Мы стояли возле кухонного стола. Яна отложила в сторону нож, которым только что резала зелень для супа, отодвинула разделочную доску. Я нежно целовал её шею, плечи, покусывал мочку уха, сжимал всей ладонью грудь, гладил живот, запустил руку под резинку махровых шортиков и, опускаясь на колени, стянул их вместе с трусиками. Яна зажмурилась, хотела что-то сказать, но не смогла, потому, что я уже поднялся и приложил палец к её губам, горячим и сухим. Я опустил брюки до колен, и буквально трясся от возбуждения… но ничего не вышло. Что бы я не делал, что бы не делала Яна, как бы она не старалась, как бы не ласкала мое тело. Всё тщетно, возбуждена была только ничтожно маленькая часть моего мозга, и ни грамма крови не прилило к тазу. В другой же части головы засел отец, которого, не смотря на все мои старания и Янины ласки, невозможно было прогнать. Он укоризненно смотрел из глубины сознания прямо мне в глаза…
— Вов, что с тобой? — далеким эхом зашумел голос Яны. В следующее мгновение она обтерла мое лицо рукой, смоченной в холодной воде. Запахло кинзой.
— Нет, нет, я в порядке, я устал, прости, сильно устал…
Видимо я отключился на какую-нибудь секунду, потому, что, придя в себя, полулежал, упершись лопатками в стену. Яна стояла рядом на коленях.
— Не пугай меня так, — взволнованно сказала она.
— Всё хорошо, — едва шевелил я бледными губами, — всё хорошо. Это усталость накопилась, гемоглобин или как его там…
— Давай, гемоглобин мой, иди, отдохни. Может, покушаешь?
— Нет, пойду, прилягу, часик полежу, и всё пройдет.
Одетым, я проспал на диване до утра. Тойота на улице пред воротами. Не загнал машину во двор потому, что электрические ворота открываются слишком долго. Ждать больше секунды я не мог, так сильно хотел увидеть Яну, убедиться, что она еще здесь, еще моя. Не допускаю даже мысли о том, чтобы с ней расстаться. Я почувствовал себя ребенком, узнавшим, что родители хотят выкинуть его игрушку, пусть даже наскучившую давно. Нет, Яна не игрушка, а я давно не ребенок, я, и только я, решаю, как и с кем буду жить. Отец пусть и дальше думает, что я развожусь, если ему так легче давать деньги. Скоро он поймет, что был неправ, попросит, чтобы я простил его и забыл тот разговор о разводе, и я прощу, но не сразу.
Ночью меня знобило, но пойти в спальню, раздеться и лечь в постель, под теплое одеяло я не хотел, то ли лень, то ли покинули силы, не знаю, скорее всего, и то, и другое. Затекла шея, рука постоянно проваливалась между подушками, найти удобную позу никак не получалось. Было часа два ночи или около того, дверь спальни приоткрылась, в полоске света мелькнула тень Яны, и тепло разлилось по телу. Она не спала, встала и укрыла меня пуховым одеялом, поцеловала и ушла.
В семь утра на улице светло. Яна сидела на кухне, допивала чай и читала книжку.
— Как ты себя чувствуешь? — обеспокоено спросила она.
— Вроде бы нормально.
— Ты не заболел, случайно?
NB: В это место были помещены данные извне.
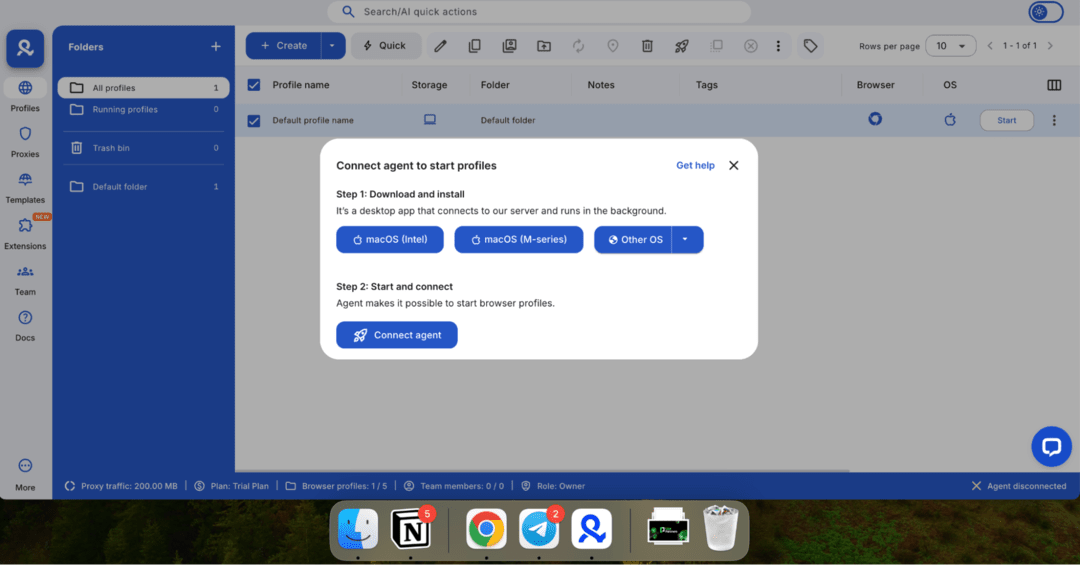1080x565 pixels.
Task: Select the Trash bin folder
Action: [x=111, y=148]
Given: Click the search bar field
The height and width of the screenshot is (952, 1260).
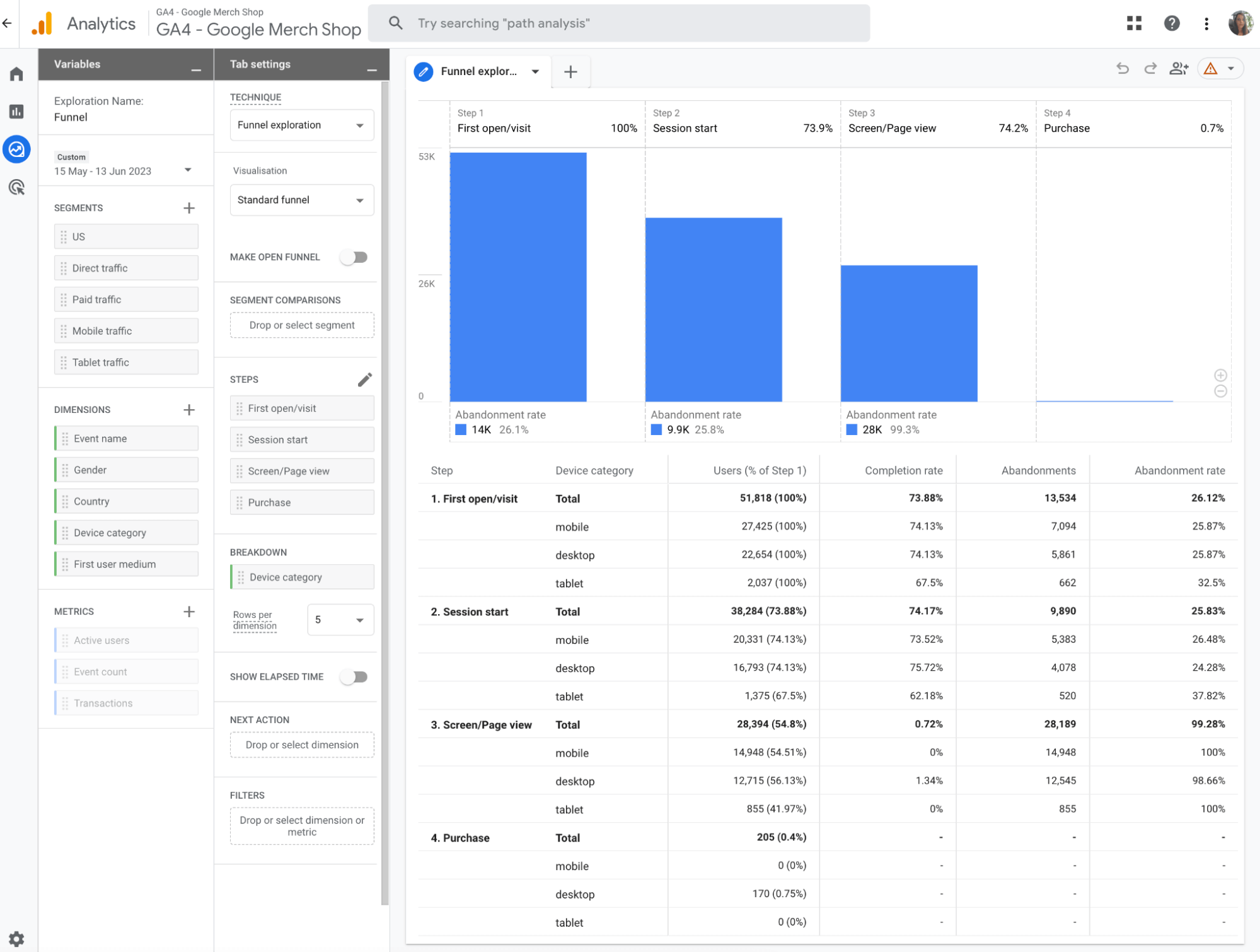Looking at the screenshot, I should pos(619,23).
Вид у тебя не очень хороший.
— Нет, со мной такое бывает. Ничего страшного…
— Тебе нужно отдохнуть, ложись, поспи ещё часик.
— Кто рано встает, тому Бог подает, — натянуто улыбнулся я. — Нужно работать. Ты же сама хотела, чтоб я нашел хорошую работу, вот, пожалуйста, буду строителем.
— Кем?
— Строителем, — повторил я, — буду строить дома. Не руками, конечно же. У меня более сложная задача. Один знакомый, — я говорил быстро и не очень внятно, что бы она не спросила, какой именно знакомый, и, к счастью, она не спросила, — покупает землю под строительство. Ему понадобился надежный человек в партнеры. А я самый надежный человек в мире.
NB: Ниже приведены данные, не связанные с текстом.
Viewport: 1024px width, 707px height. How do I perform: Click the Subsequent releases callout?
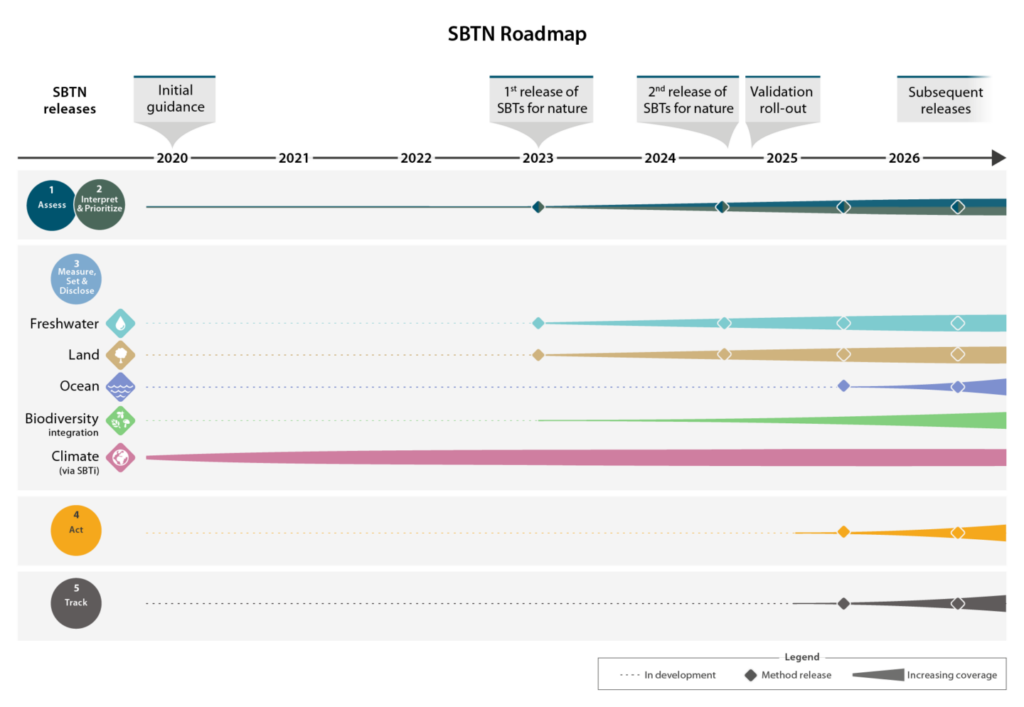944,100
— Я беспокоюсь за тебя, — сказала Яна по-матерински взволнованно, и протянула мне перевязанную лентой коробочку, — возьми это, обещанный подарок.
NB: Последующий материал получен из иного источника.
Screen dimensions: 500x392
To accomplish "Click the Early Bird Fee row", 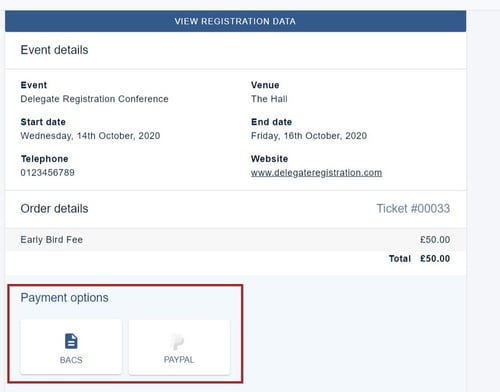I will point(235,240).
Подарком был серебряный триптих в деревянной рамочке. В центре маленькой иконы Спас Вседержитель, слева образ Божией Матери, справа Святитель Николай. Так появилась у меня эта милая безделушка — связь прошлого с прискорбным настоящим. Но тогда я не думал о смерти, даже напротив, я думал о жизни, о её новом смысле. Яна беспокоится обо мне. Так мало людей говорили мне эти слова, и ещё меньше людей укрывали одеялом, когда я мерз во сне. Когда-то давно это была мама, и вот теперь на её месте Яна. Она подарила больше, чем икону, она подарила заботу, поддержку, сама не осознавая, она подставила плечо, а это самое важное, что может дать один человек другому.